Medical care focuses on prolonging life and curing or controlling disease without resuscitation or ICU. It is the focus in people for whom CPR and a breathing tube won’t work and is unlikely to restore their state of health. This category of intervention may include dialysis, feeding tubes, antibiotics, surgery, and hospital admission.

Comfort care focuses on maximising comfort and relieving symptoms like pain and shortness of breath. No resuscitative treatments are provided. This category is not less care, but the focus shifts to quality of life, and relief of symptoms. These patients are usually treated at home but sometimes hospitalisation is needed for optimal comfort.

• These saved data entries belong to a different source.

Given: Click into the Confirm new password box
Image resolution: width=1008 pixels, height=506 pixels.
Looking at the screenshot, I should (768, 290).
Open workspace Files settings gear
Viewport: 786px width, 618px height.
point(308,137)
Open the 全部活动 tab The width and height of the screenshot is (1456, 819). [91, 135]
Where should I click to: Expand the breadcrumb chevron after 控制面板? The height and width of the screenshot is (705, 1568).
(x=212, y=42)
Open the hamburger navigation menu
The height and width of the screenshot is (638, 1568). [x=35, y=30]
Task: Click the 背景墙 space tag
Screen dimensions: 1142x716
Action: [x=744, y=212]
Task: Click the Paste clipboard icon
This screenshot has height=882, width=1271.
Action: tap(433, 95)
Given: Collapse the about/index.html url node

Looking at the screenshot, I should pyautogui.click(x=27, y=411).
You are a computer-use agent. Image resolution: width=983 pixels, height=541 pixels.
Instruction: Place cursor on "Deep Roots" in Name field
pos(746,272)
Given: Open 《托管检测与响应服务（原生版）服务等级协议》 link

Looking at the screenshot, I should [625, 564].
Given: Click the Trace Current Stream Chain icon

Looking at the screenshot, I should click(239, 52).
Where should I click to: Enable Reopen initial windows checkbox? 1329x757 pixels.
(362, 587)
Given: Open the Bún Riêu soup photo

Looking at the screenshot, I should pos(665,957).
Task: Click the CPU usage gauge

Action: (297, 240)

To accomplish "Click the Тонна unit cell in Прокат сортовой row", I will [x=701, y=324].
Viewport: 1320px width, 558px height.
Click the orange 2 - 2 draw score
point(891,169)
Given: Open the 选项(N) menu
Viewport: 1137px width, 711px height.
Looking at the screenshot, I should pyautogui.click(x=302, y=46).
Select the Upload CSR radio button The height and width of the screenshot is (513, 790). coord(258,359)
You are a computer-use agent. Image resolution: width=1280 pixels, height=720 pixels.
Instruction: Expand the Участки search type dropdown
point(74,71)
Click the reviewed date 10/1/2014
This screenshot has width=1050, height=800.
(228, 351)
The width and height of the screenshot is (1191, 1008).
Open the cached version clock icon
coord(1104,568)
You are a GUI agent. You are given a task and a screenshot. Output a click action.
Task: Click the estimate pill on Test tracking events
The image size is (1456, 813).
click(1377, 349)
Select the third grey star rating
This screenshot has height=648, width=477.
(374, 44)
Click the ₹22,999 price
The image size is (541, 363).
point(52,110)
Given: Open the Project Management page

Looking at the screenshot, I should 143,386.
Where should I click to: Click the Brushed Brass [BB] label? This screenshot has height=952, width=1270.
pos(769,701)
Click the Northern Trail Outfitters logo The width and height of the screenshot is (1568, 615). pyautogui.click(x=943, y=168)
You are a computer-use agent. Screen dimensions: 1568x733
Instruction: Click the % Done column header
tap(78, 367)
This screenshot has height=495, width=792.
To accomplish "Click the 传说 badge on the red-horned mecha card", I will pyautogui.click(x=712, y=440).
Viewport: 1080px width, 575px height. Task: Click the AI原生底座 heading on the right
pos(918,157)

There are sub-categories to these goals of care designations. Each patient decides on their wishes regarding chest compressions, intubation, ICU admission, surgery, site transfer, and symptom control.*

The information related to your Goals of Care is carried in a medical passport called a Green Sleeve. The Green Sleeve is a plastic pocket that you carry with you between different care providers and sites. It contains your personal directive, name of an agent, and a medical order completed by your doctor (goals of care). The Green Sleeve should be kept on or near the fridge.

**Doctor’s notes**
R1: Full resuscitation protocol
R2: No chest compressions (restarting of heart when stopped) but can be intubated
R3: ICU but no chest compressions or intubation
M1- Transfer to acute care but no ICU
M2- Care within the patient’s current location (home/long-term care). Transfer to an Acute Care hospital would rarely be considered and would only occur to achieve better symptom control
C1- Transfer to a new health care setting may be undertaken to understand or control symptoms.
C2- Goal of care is directed at preparing for death, which is expected to occur within hours or days. Transfer to a new healthcare setting is not usually undertaken.

Major surgery is not usually undertaken for M2 and C1 designated patients but can be considered, in the event of unexpected illness and injury, for procedures aimed solely at symptom relief.